When you reach the line containing "This screenshot has", start transcribing exactly and continue through the last line of the data, skipping every picture.

Screenshot grounding data
------------------------------------------------

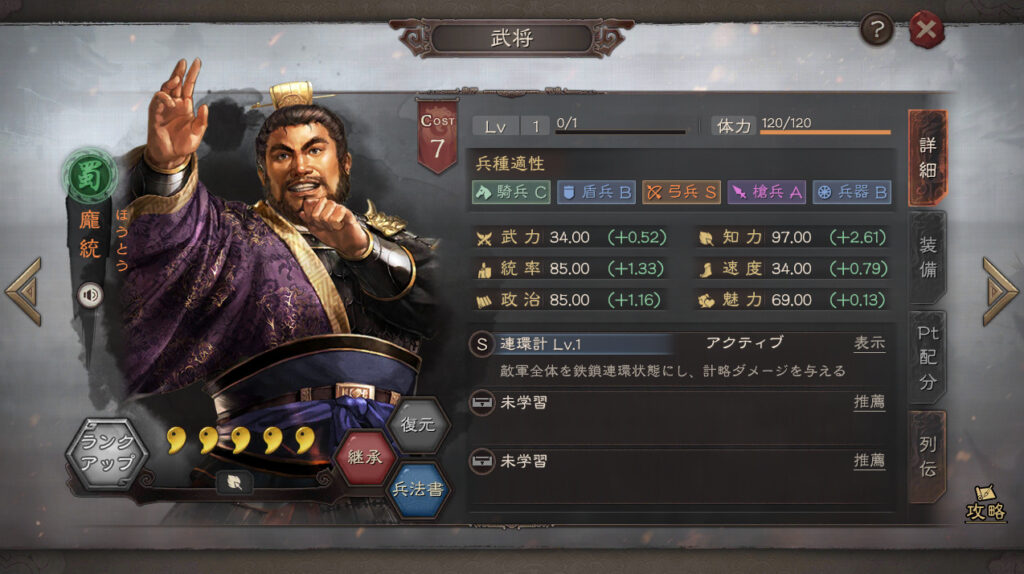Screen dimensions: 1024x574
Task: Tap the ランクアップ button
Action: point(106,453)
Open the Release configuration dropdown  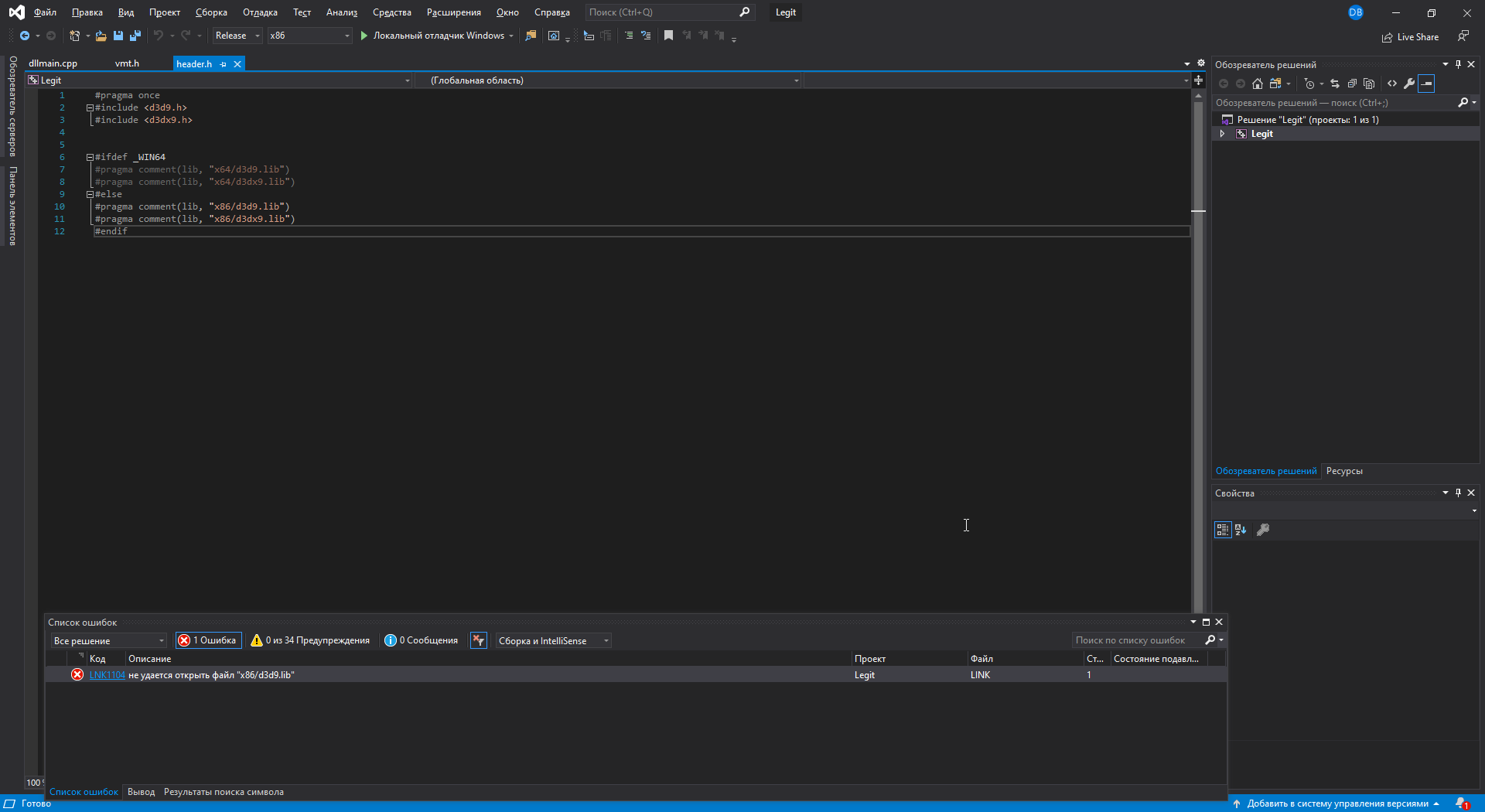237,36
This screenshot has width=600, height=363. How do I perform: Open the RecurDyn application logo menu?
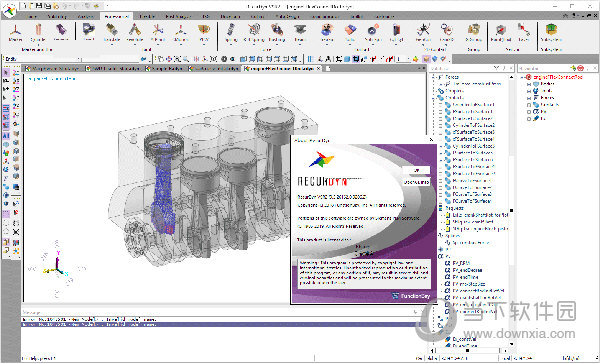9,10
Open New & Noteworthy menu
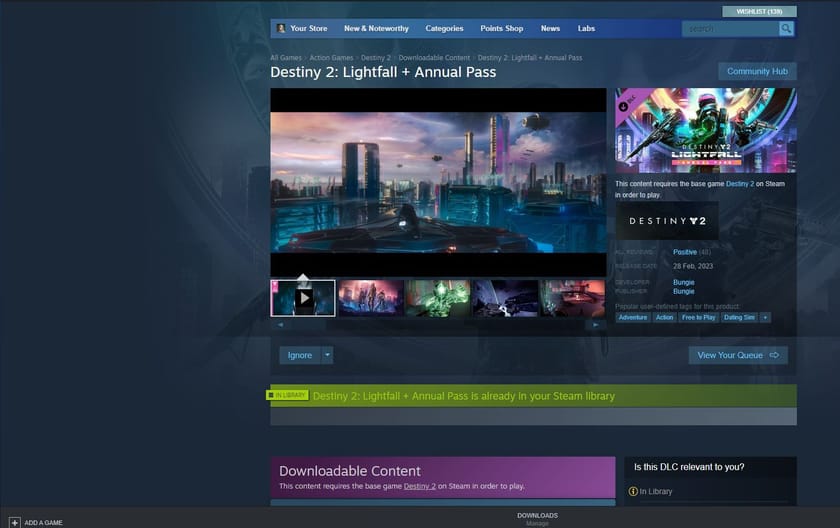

------------------------------------------------

* **REPLY TO THE TASK**:
This screenshot has width=600, height=363. How do I perform: Open the RecurDyn application logo menu?
9,10
Open New & Noteworthy menu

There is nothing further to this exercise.